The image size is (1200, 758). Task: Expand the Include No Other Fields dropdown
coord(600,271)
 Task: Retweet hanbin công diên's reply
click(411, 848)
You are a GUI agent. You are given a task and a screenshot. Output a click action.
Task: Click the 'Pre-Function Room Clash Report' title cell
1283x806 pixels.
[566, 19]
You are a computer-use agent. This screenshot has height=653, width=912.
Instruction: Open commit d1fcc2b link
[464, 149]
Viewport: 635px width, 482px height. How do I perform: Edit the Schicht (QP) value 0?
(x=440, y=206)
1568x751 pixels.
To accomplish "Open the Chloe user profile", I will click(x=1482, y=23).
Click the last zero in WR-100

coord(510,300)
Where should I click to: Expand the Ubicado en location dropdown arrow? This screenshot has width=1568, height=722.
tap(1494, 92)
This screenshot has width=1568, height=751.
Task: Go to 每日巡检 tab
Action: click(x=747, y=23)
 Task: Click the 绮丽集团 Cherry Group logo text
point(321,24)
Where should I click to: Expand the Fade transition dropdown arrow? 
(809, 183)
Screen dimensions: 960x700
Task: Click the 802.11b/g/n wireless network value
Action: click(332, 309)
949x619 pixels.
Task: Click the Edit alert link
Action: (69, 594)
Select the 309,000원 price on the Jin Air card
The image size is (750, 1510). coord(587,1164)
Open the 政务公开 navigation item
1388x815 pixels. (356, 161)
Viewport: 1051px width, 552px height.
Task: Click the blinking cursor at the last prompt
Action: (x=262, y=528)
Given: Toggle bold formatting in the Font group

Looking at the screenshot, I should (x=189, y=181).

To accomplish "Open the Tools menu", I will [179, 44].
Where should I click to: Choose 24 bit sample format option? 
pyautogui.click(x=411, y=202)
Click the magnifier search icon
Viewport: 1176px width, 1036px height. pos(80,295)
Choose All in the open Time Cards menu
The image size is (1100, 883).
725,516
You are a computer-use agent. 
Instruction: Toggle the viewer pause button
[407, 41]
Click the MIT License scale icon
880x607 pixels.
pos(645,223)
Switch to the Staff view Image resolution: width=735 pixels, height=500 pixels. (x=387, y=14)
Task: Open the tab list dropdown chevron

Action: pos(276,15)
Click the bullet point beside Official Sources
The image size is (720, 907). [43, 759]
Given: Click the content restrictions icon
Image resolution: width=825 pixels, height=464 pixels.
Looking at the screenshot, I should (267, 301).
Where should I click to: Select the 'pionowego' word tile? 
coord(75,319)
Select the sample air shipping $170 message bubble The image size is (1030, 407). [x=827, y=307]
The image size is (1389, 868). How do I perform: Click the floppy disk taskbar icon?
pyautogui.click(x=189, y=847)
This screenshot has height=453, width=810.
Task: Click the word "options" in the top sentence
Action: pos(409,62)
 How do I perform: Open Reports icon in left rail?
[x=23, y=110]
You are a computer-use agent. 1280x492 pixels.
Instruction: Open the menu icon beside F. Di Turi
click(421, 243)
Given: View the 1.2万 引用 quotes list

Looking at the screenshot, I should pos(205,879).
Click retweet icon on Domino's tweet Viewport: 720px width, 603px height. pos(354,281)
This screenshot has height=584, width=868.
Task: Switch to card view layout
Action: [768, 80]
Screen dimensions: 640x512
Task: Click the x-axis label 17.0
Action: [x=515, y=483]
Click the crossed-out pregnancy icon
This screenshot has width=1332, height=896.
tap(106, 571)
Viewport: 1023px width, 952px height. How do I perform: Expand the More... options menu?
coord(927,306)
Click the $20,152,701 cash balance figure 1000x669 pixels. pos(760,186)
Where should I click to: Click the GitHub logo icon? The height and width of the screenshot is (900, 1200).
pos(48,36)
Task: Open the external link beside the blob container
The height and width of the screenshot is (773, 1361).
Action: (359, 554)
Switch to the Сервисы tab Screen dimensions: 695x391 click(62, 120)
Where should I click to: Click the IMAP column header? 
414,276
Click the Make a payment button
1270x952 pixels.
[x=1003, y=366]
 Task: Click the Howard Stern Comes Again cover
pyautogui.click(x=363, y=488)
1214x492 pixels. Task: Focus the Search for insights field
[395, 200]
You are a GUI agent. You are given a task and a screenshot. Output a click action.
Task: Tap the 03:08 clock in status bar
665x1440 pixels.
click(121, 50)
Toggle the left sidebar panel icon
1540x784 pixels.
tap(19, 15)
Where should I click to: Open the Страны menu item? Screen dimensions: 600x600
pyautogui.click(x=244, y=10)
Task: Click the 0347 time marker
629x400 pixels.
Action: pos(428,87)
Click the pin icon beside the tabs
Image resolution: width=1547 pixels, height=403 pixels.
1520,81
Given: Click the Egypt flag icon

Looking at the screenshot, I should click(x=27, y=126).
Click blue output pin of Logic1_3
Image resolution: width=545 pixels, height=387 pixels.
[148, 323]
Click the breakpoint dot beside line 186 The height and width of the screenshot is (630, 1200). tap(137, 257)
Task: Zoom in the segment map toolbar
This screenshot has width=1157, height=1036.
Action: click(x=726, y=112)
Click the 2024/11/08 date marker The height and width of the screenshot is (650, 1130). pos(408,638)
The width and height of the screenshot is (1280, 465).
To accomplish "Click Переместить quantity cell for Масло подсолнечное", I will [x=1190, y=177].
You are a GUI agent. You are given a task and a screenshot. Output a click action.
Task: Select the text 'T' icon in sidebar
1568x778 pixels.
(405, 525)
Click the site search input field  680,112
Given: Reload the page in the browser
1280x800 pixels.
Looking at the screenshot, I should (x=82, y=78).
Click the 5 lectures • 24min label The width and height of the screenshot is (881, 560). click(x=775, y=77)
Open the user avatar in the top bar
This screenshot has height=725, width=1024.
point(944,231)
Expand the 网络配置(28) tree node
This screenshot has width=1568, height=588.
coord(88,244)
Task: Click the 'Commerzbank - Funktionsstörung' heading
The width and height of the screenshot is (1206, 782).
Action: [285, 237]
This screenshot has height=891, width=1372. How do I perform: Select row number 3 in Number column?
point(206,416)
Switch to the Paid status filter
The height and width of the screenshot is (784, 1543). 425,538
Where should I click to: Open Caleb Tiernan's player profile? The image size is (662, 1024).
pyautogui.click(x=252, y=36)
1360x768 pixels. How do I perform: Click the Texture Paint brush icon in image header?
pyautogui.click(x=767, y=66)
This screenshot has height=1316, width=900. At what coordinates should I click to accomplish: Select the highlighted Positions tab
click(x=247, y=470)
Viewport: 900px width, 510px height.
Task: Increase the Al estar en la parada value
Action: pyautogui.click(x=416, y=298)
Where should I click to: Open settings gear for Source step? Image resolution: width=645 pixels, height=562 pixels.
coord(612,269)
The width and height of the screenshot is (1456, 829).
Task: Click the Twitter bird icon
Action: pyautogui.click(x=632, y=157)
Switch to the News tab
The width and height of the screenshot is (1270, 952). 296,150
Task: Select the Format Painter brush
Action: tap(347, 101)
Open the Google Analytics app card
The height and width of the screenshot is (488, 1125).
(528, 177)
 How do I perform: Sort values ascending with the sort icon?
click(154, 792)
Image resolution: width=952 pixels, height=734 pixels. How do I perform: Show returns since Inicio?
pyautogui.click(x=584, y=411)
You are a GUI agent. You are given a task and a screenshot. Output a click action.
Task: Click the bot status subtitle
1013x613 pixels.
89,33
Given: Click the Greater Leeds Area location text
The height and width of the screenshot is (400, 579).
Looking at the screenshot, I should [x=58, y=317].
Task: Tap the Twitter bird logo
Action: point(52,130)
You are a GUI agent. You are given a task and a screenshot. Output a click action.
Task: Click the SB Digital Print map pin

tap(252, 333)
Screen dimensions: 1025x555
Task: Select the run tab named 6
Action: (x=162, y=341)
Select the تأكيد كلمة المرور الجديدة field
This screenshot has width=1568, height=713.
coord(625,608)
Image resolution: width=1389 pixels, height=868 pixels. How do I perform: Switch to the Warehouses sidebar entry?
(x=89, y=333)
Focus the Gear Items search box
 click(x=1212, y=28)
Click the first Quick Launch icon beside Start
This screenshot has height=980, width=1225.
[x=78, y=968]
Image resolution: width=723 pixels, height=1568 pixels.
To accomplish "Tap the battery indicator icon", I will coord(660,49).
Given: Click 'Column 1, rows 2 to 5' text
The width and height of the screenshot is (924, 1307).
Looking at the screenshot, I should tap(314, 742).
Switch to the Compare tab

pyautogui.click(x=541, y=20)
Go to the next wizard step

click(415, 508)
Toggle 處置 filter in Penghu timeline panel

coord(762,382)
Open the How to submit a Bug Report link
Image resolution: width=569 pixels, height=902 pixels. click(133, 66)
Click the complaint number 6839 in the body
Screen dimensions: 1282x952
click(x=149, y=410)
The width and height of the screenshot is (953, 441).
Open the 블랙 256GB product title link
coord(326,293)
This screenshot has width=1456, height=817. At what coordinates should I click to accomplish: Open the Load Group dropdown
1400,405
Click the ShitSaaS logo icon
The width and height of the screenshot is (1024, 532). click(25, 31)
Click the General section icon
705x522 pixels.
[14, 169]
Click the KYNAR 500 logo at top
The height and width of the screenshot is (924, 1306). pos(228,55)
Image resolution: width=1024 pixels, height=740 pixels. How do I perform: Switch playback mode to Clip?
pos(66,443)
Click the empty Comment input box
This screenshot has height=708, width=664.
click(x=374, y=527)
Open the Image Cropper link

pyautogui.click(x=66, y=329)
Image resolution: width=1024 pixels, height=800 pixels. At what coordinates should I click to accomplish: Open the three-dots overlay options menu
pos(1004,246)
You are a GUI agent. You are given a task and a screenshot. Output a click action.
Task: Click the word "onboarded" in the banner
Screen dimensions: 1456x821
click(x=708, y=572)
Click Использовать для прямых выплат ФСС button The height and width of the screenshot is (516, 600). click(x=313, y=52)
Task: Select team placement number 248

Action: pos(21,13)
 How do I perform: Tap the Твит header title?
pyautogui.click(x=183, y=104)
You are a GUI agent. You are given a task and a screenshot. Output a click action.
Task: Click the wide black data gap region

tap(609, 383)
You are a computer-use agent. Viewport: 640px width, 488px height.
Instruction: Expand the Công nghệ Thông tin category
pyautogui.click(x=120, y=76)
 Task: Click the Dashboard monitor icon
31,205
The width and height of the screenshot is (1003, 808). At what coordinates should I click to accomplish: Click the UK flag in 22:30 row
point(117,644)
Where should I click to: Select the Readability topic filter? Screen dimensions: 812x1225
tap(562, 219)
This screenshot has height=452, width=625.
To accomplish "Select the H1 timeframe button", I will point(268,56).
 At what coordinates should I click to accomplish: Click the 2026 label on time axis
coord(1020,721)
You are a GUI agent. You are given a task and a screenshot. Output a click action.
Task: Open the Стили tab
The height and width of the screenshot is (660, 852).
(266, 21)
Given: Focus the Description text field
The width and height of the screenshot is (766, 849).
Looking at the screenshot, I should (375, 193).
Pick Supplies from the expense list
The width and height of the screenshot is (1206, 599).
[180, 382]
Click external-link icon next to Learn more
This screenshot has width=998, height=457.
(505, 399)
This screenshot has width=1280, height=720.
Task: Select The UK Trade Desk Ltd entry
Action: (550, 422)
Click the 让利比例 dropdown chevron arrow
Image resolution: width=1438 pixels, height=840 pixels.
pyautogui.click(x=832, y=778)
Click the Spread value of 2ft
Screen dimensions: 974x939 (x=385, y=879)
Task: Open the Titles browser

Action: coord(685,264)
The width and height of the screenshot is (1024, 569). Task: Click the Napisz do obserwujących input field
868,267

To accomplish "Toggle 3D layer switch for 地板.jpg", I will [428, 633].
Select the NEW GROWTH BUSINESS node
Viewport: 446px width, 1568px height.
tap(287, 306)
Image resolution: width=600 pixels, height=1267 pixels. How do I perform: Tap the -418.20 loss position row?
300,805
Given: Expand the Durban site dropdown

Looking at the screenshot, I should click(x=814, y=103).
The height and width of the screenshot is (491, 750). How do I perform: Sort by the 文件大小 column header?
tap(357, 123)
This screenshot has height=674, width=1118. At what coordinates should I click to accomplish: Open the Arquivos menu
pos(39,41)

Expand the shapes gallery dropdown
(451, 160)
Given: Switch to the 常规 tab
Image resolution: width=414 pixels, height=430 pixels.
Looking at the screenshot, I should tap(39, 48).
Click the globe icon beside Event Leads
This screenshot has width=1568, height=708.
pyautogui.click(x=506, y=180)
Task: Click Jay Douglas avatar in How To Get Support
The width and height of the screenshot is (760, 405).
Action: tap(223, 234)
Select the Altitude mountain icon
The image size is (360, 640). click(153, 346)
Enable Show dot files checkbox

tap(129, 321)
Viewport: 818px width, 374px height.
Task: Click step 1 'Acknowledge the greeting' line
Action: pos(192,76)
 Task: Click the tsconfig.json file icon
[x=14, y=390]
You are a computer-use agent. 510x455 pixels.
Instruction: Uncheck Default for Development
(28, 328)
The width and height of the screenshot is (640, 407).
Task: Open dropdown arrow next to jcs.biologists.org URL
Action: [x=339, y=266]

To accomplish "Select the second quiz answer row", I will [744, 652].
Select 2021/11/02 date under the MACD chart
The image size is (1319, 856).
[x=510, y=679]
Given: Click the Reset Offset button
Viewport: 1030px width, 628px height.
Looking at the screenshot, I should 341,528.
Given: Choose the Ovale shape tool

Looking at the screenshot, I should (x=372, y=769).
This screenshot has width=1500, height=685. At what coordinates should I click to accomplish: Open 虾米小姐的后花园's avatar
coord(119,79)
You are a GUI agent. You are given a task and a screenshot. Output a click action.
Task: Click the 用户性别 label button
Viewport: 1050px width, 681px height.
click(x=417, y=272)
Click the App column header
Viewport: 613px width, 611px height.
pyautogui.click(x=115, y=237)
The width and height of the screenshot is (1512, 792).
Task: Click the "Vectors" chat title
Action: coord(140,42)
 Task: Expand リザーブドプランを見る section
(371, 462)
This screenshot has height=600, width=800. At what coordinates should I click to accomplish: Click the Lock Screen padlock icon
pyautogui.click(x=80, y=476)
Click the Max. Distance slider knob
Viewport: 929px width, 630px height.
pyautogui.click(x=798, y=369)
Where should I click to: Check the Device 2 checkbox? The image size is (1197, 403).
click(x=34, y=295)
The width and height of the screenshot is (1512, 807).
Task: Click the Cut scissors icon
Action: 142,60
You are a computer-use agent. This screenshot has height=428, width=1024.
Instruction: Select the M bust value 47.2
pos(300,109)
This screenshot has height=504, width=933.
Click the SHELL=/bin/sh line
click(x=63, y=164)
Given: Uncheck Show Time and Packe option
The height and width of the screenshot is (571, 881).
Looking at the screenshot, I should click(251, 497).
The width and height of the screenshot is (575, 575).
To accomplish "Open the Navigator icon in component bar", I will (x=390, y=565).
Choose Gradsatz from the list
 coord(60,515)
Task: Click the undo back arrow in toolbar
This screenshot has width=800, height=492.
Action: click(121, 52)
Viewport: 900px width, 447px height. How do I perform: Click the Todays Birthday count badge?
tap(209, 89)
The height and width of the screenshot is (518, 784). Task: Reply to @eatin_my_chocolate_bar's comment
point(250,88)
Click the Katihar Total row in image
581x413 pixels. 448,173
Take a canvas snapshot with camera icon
-----
→ **Task item**:
In the entries above, please find the line with "You are a computer-use agent. Viewport: 640px" and the line with "Click the 让利比例 dropdown chevron arrow", then write out exactly those two lines and every line between them, and nothing more.

→ **Answer section**:
You are a computer-use agent. Viewport: 640px width, 488px height.
Instruction: Expand the Công nghệ Thông tin category
pyautogui.click(x=120, y=76)
 Task: Click the Dashboard monitor icon
31,205
The width and height of the screenshot is (1003, 808). At what coordinates should I click to accomplish: Click the UK flag in 22:30 row
point(117,644)
Where should I click to: Select the Readability topic filter? Screen dimensions: 812x1225
tap(562, 219)
This screenshot has height=452, width=625.
To accomplish "Select the H1 timeframe button", I will point(268,56).
 At what coordinates should I click to accomplish: Click the 2026 label on time axis
coord(1020,721)
You are a GUI agent. You are given a task and a screenshot. Output a click action.
Task: Open the Стили tab
The height and width of the screenshot is (660, 852).
(266, 21)
Given: Focus the Description text field
The width and height of the screenshot is (766, 849).
Looking at the screenshot, I should (375, 193).
Pick Supplies from the expense list
The width and height of the screenshot is (1206, 599).
[180, 382]
Click external-link icon next to Learn more
This screenshot has width=998, height=457.
(505, 399)
This screenshot has width=1280, height=720.
Task: Select The UK Trade Desk Ltd entry
Action: (550, 422)
Click the 让利比例 dropdown chevron arrow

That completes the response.